= Dyck Advisory Group =

Private military company

Dyck Advisory Group (DAG) is a private military company based in Velddrif, South Africa, founded in 2012 by Lionel Dyck, an ex-military colonel who had served in the Rhodesian Security Forces and then the Zimbabwe Defence Forces. He fought as part of the Zimbabwean intervention force that assisted the Mozambican government against RENAMO during the Mozambican Civil War. At the time, he forged good relations in the Mozambican governing party FRELIMO and with later Zimbabwean President Emmerson Mnangagwa. Following the Mozambican Civil War, he remained in the country.

DAG provides demining and anti-poaching services to customers around the world. From 2019, DAG became active in Cabo Delgado, Mozambique, where they helped to fight a local Islamist insurgency. The company was hired by police chief Bernardino Rafael to help train local policemen and fight the rebels. Its troops operate and charter out several Bat Hawk light aircraft, and have deployed three Aérospatiale Gazelles, two Eurocopter AS350 Écureuils and one Aérospatiale Alouette III in Cabo Delgado.

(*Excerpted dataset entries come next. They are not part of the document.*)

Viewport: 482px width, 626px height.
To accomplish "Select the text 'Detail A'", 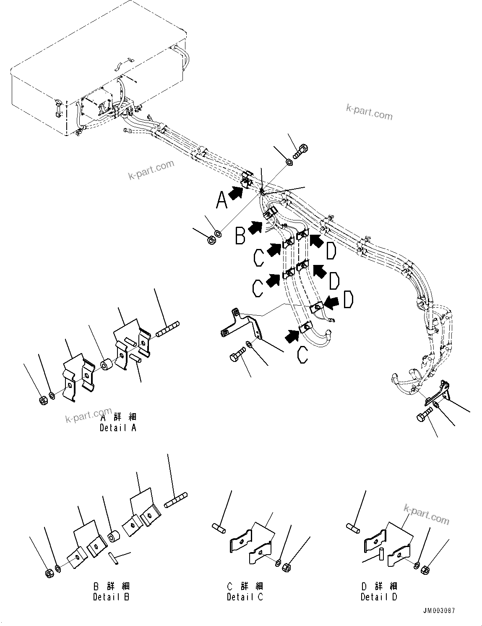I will coord(118,428).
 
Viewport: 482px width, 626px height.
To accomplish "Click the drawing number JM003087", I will coord(438,611).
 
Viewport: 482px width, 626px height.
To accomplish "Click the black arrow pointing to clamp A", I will coord(237,192).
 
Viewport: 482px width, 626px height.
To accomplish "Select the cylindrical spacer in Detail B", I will coord(114,537).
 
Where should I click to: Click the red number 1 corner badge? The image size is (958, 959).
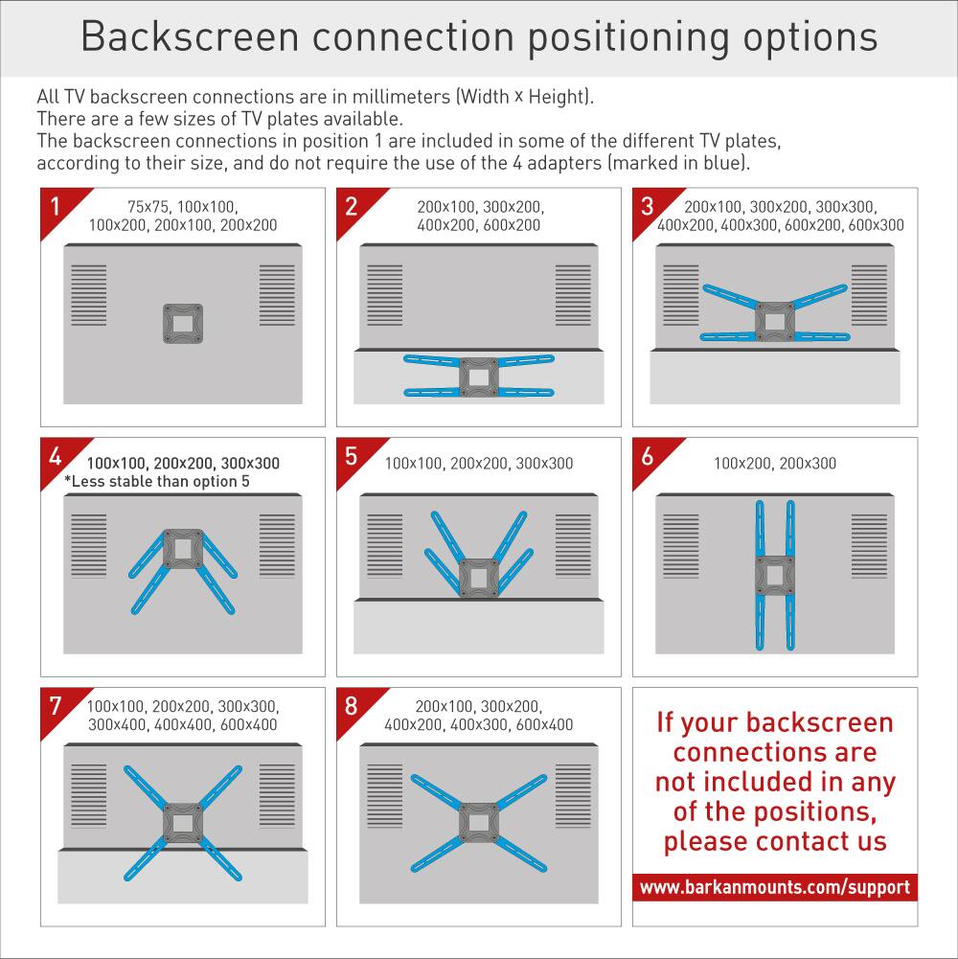56,206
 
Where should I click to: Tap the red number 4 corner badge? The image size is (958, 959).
56,457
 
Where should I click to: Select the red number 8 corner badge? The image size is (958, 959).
352,706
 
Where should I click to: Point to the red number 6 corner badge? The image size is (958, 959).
649,457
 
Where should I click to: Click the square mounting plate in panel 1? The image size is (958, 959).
182,324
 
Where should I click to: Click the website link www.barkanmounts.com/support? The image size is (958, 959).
775,887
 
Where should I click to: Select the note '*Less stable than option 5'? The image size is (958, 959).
157,481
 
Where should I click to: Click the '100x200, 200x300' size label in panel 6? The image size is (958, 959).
775,464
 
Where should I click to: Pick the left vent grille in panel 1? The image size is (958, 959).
89,295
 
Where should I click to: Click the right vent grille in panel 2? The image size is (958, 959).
574,295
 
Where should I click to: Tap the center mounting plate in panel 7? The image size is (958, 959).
182,822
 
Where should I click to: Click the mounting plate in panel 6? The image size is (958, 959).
775,575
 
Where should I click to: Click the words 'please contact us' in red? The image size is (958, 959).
775,842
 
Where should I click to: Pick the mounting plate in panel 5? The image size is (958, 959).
478,578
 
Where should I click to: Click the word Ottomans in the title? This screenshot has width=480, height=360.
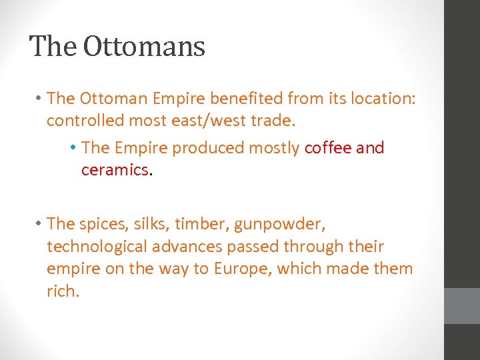144,47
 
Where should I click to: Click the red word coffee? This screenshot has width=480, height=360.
328,148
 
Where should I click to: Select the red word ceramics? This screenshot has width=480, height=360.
114,170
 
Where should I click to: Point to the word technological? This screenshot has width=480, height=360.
97,247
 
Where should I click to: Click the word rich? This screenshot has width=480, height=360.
63,291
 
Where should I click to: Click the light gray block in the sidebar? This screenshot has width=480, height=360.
462,306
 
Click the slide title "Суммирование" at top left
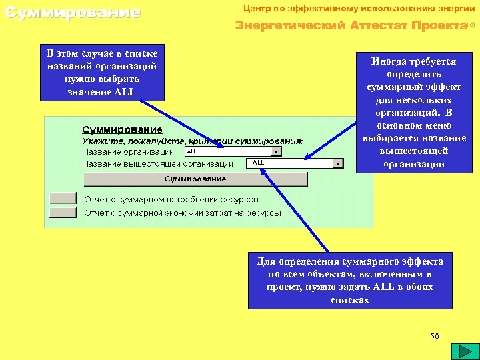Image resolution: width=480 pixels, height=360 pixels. tap(73, 13)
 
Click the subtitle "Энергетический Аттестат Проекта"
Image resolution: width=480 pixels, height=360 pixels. tap(350, 26)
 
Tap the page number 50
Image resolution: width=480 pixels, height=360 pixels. tap(435, 336)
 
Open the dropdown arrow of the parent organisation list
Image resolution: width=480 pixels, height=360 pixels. tap(338, 163)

In 2021, Amnesty International (AI) reported that during operations in Mozambique, DAG's operatives fired machine guns from helicopters and dropped hand grenades indiscriminately into crowds of people, as well as repeatedly firing at civilian infrastructure, including hospitals, schools and homes.

In the Battle of Palma of March and April 2021, the company assisted the Mozambican military and police forces in combating the attacking insurgents. According to Dyck, his operatives engaged several of the terrorists as well as rescued wounded policemen and trapped civilians. The rescue, conducted in part by the DAF, rescued white contractors before local black civilians, said AI.